» **Written request A**: Revise the section of the double jeopardy opinion that opens with "require a court, before" and closes with "Ct. at 555.", putting "predictable" in place of "clear-cut".
» **Written request B**: Go on with the court's double jeopardy opinion, starting right after its final sentence.

» **Selected extract**:

· · ·

The State relies on the fact that Armiger's deposition was not actually admitted into evidence until after the nolle prosequi, and that the first witness whose testimony directly related to "the general issue of guilt" testified after the entry of the nolle prosequi. The State's approach would

require a court, before deciding whether jeopardy attached, to examine the testimony and other evidence in order to determine which evidence directly went to the issue of guilt and which may have only indirectly related to guilt. No authority is cited, and we are aware of none, supporting such an approach. Moreover, the determination of when jeopardy attaches should be as clear-cut as possible, and not dependent upon a case-by-case analysis of the evidence received by the court at different stages in the proceedings. Finally, we believe that the position urged by the State is inconsistent with the principle that "'jeopardy attaches' when the trial commences . . . ." United States v. Jorn, supra, 400 U.S. at 480, 91 S. Ct. at 555.

In light of our holding that jeopardy had attached to Blondes as a result of the proceedings on the trial date prior to the entry of the nolle prosequi, it is not necessary for us to pass upon the petitioner's arguments that jeopardy had attached at an earlier date, such as when the Armiger deposition was taken, and we make no intimation that it had.4 Similarly, we need not reach petitioner's argument that, in light of our recent decision in Neal v. State, supra, 272 Md. 323, the trial court erred in reserving its ruling until the end of the trial on the motion to dismiss based upon double jeopardy and in not permitting an immediate appeal of the double jeopardy issue.

· · ·

» **Items**:
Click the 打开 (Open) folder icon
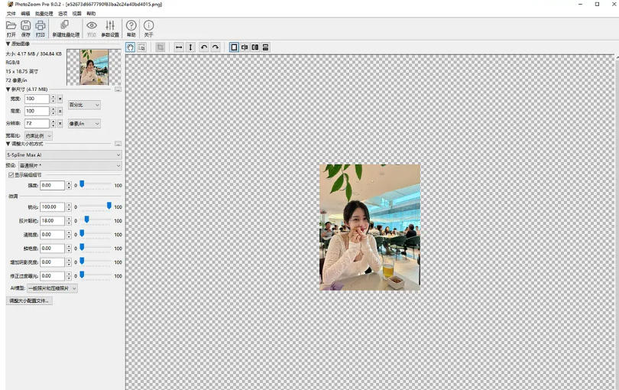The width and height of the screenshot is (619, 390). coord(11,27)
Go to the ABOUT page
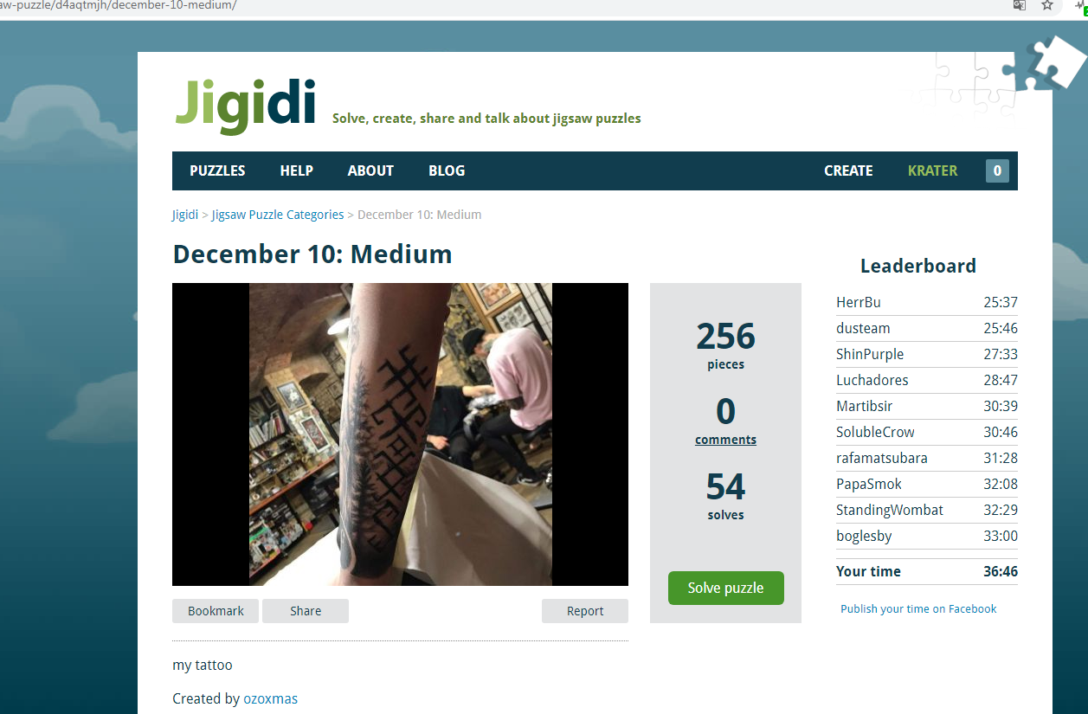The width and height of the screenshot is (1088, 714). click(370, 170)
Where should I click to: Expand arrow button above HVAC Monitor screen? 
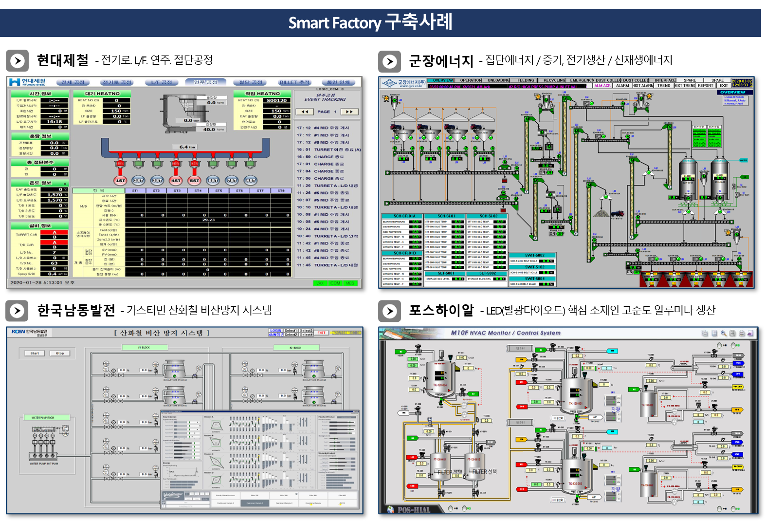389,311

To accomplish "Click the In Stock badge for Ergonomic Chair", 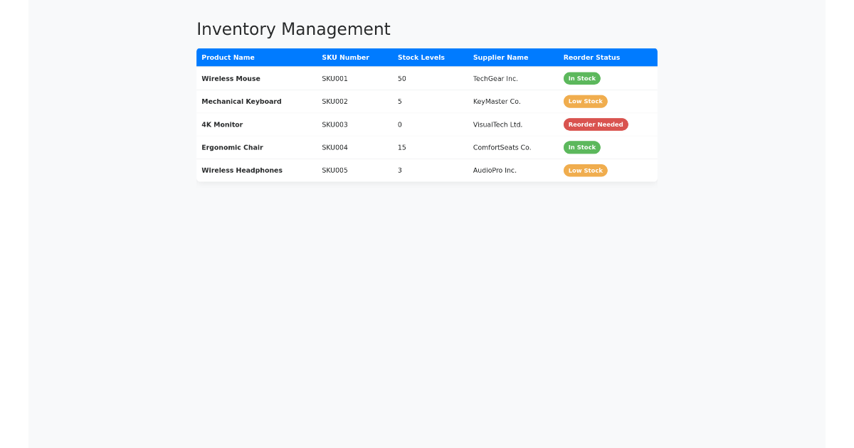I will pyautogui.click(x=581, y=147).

· · ·

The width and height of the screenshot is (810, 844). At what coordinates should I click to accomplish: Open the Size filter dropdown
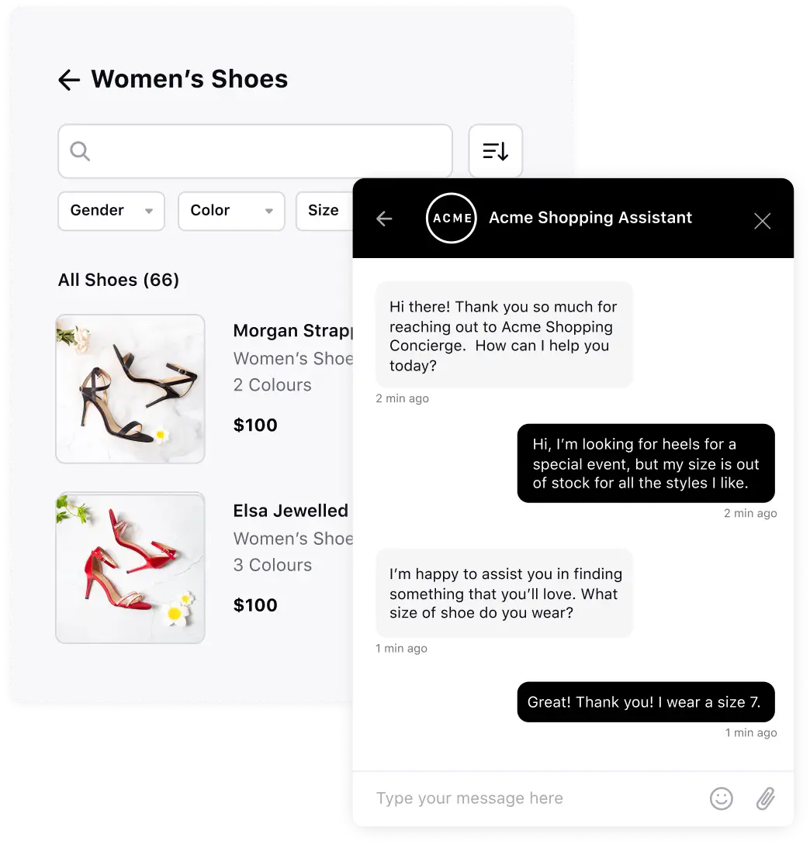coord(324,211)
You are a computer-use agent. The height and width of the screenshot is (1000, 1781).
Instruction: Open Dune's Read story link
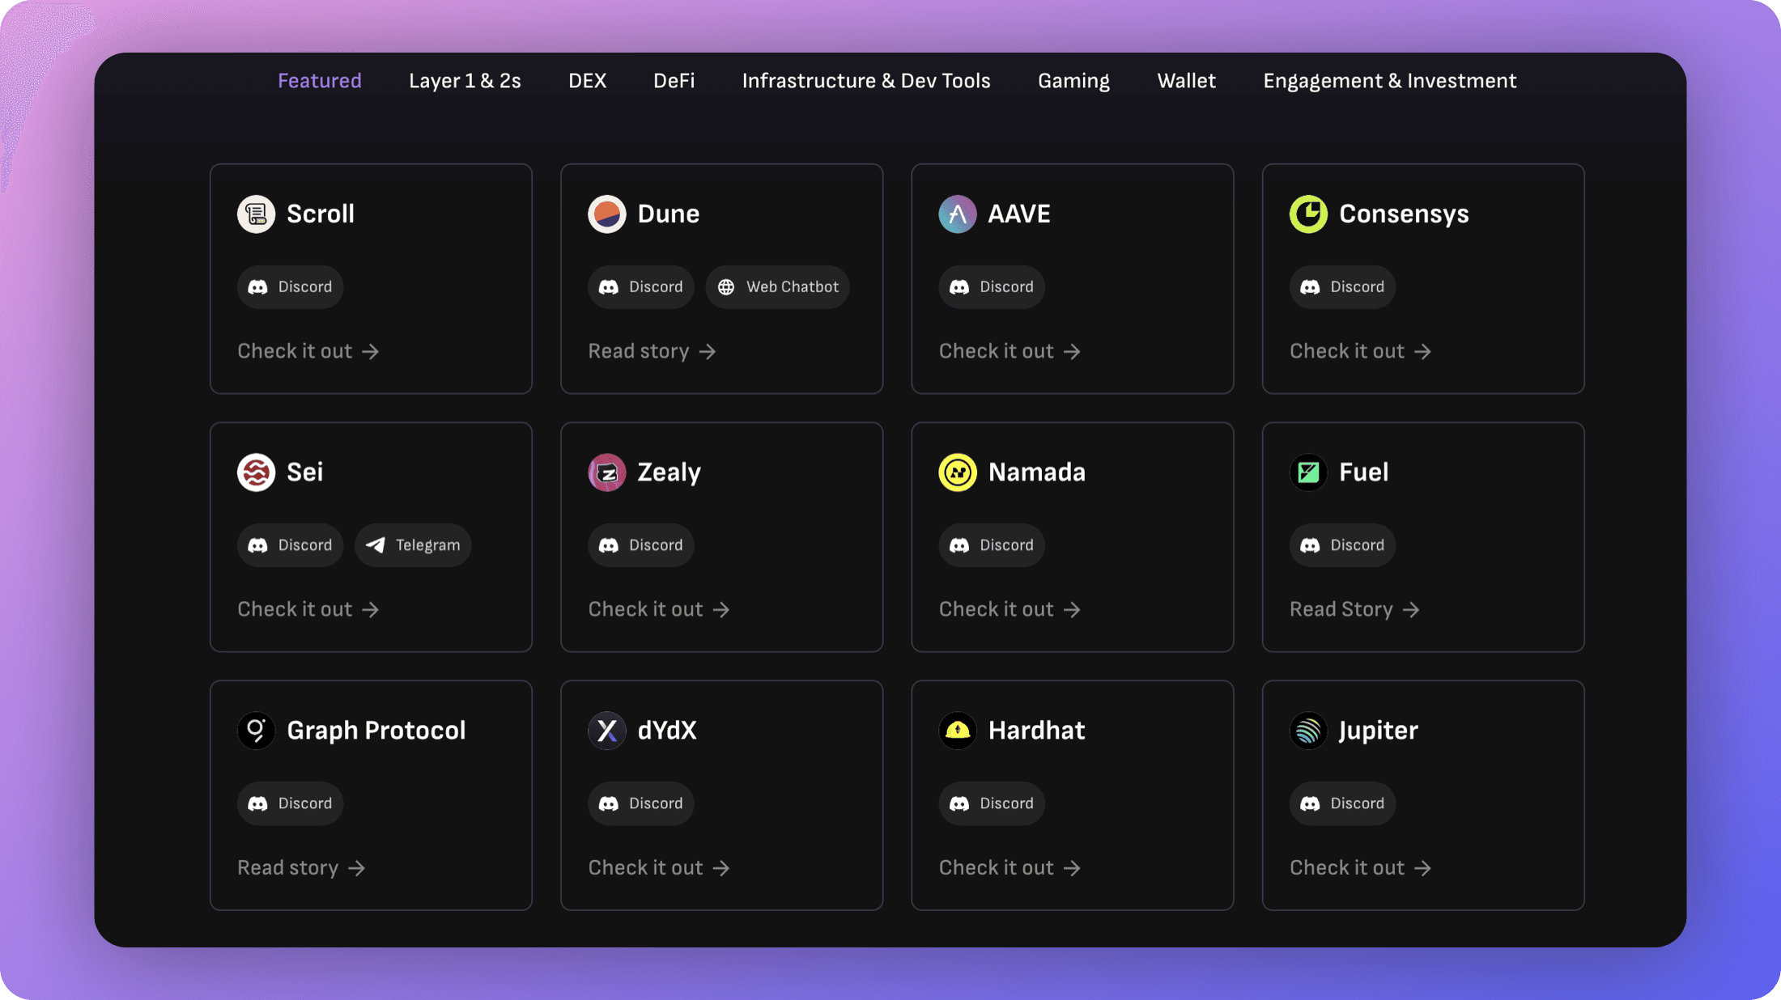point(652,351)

· · ·

» **Final answer A**:
require a court, before deciding whether jeopardy attached, to examine the testimony and other evidence in order to determine which evidence directly went to the issue of guilt and which may have only indirectly related to guilt. No authority is cited, and we are aware of none, supporting such an approach. Moreover, the determination of when jeopardy attaches should be as predictable as possible, and not dependent upon a case-by-case analysis of the evidence received by the court at different stages in the proceedings. Finally, we believe that the position urged by the State is inconsistent with the principle that "'jeopardy attaches' when the trial commences . . . ." United States v. Jorn, supra, 400 U.S. at 480, 91 S. Ct. at 555.

» **Final answer B**:
Judgment of the Court of Special Appeals reversed.

Case remanded to that court with directions to reverse the judgment of the Circuit Court for Montgomery County.

Costs to be paid by the County Council of Montgomery County.

Disposition

Judgment of the Court of Special Appeals reversed. Case remanded to that court with directions to reverse the judgment of the Circuit Court for Montgomery County. Costs to be paid by the County Council of Montgomery County.

1. Art. 27, § 23, provides: "[I]f . . . any member of the General Assembly of Maryland . . . shall demand or receive any bribe, fee, reward or testimonial for the purpose of influencing him in the performance of his official duties, or for neglecting or failing to perform the same, . . . every such person so demanding or receiving any bribe, fee, reward, or testimonial shall be deemed guilty of bribery, and on being convicted thereof shall be fined not less than one hundred dollars nor more than five thousand dollars . . . and shall also be forever disfranchised and disqualified from holding any office of trust or profit in this State . . . ."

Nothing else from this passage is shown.